** Opening Data for the task block **
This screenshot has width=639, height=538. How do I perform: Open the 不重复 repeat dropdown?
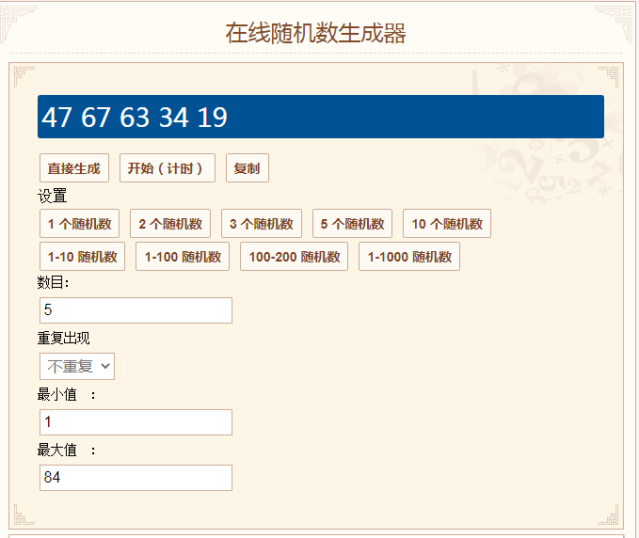(77, 367)
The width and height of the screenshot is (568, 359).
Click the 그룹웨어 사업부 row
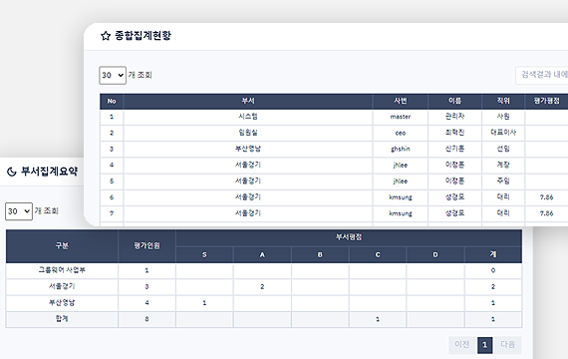tap(264, 270)
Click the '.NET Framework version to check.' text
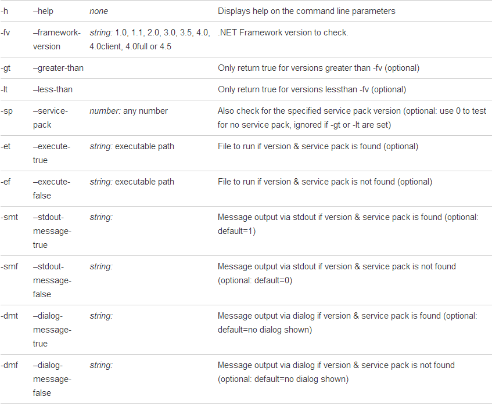 pos(283,33)
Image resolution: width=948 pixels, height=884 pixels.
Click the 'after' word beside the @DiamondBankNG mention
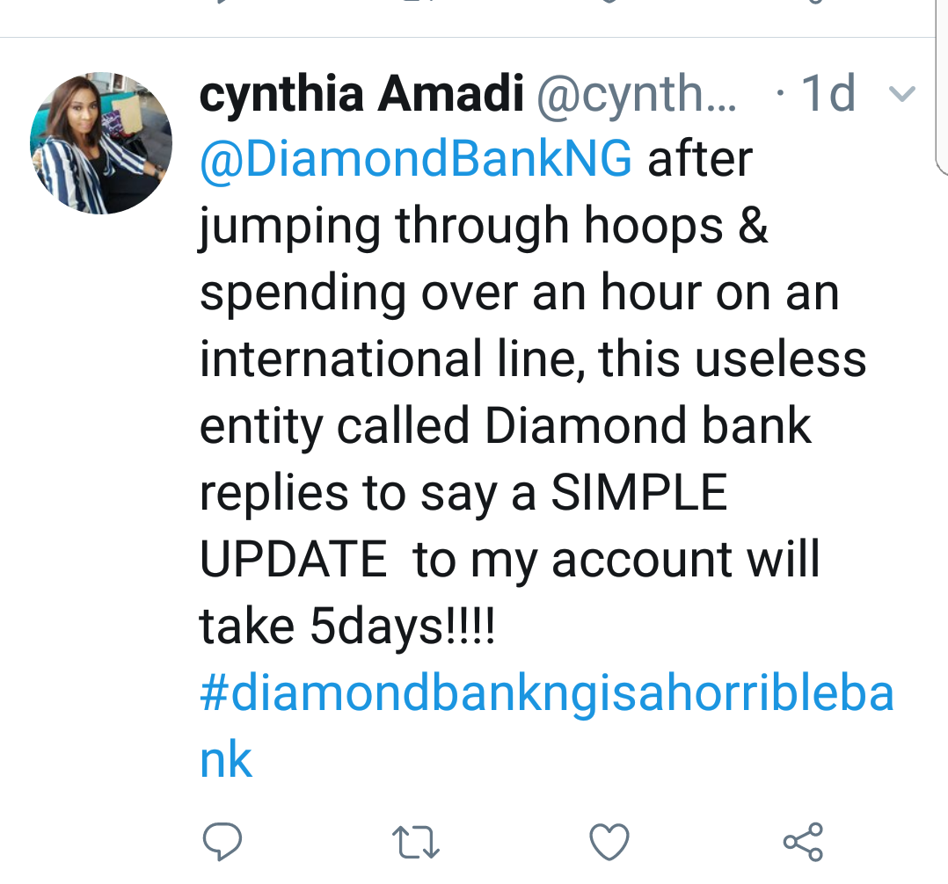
** Closing Data for the task block **
__What to do__
Please give back exactly the lines from the first line of the records above through the line containing "Image resolution: width=948", only those and both included, with the pictures removed.

__Exercise response__
This screenshot has width=639, height=538. How do I perform: Open the 不重复 repeat dropdown?
(77, 367)
The width and height of the screenshot is (568, 359).
Click the 그룹웨어 사업부 row
tap(264, 270)
Click the '.NET Framework version to check.' text
 pos(283,33)
Image resolution: width=948 pixels, height=884 pixels.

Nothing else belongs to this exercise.